National Institute of Standards and Technology Homepage National Software Reference Library Homepage

Update to "Using File Hashes to Reduce Forensic Analysis"

Douglas White, July 2002

Dan Mares wrote an insightful article, "Using File Hashes to Reduce Forensic Analysis" for SC Magazine that was published in May, 2002. The article compared the sets of file hashes from the NDIC Hashkeeper project and the NIST National Software Reference Library (NSRL) project. Mares succinctly described a scenario in which an analyst could save time by not processing 'known' files, and outlined a hashkeeper paradigm. The concept of known file versions - the files on the distribution media, or the files resulting from the install process - was described and had bearing on metrics in a comparison table.

The original article had comparison tables, generated with a Hashkeeper data set on the order of 700,000 hashes and an NSRL data set on the order of 1,000,000 hashes.

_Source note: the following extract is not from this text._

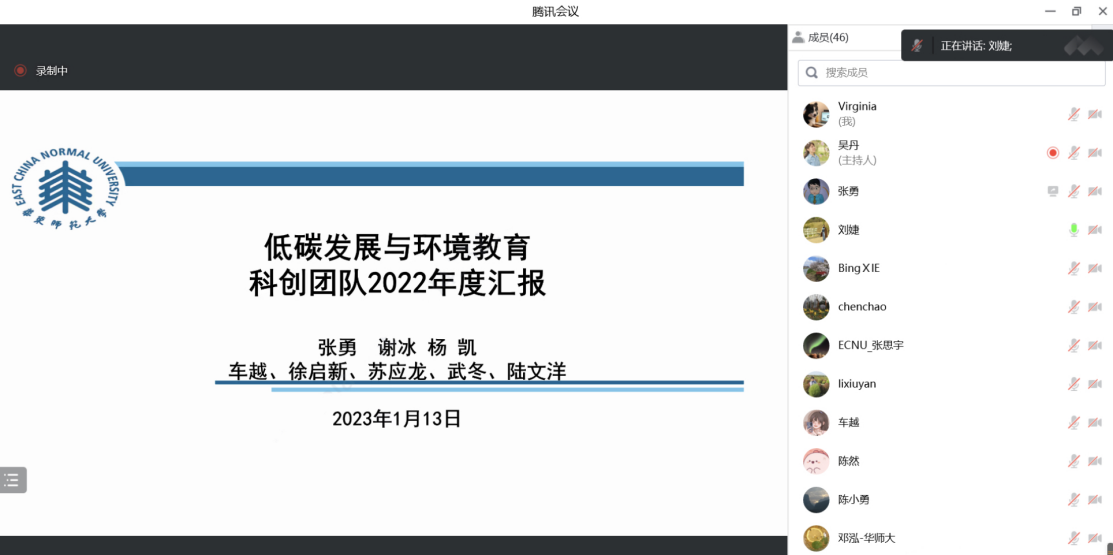Select member 陈然 in the list
The image size is (1113, 555).
pyautogui.click(x=848, y=461)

Version 1.1 of the NSRL data set had a nearly balanced combination of late Microsoft, Solaris, Linux, Oracle, Adobe, popular games and clip art collections. The NSRL at that time did not have Windows 98 nor NT, which is clearly apparent in Mares' second table.

Mares found "NDIC usually included file hashes after the programs had been 'installed,' while NIST apparently included the hashes of the 'uninstalled' files as found in the .CAB files."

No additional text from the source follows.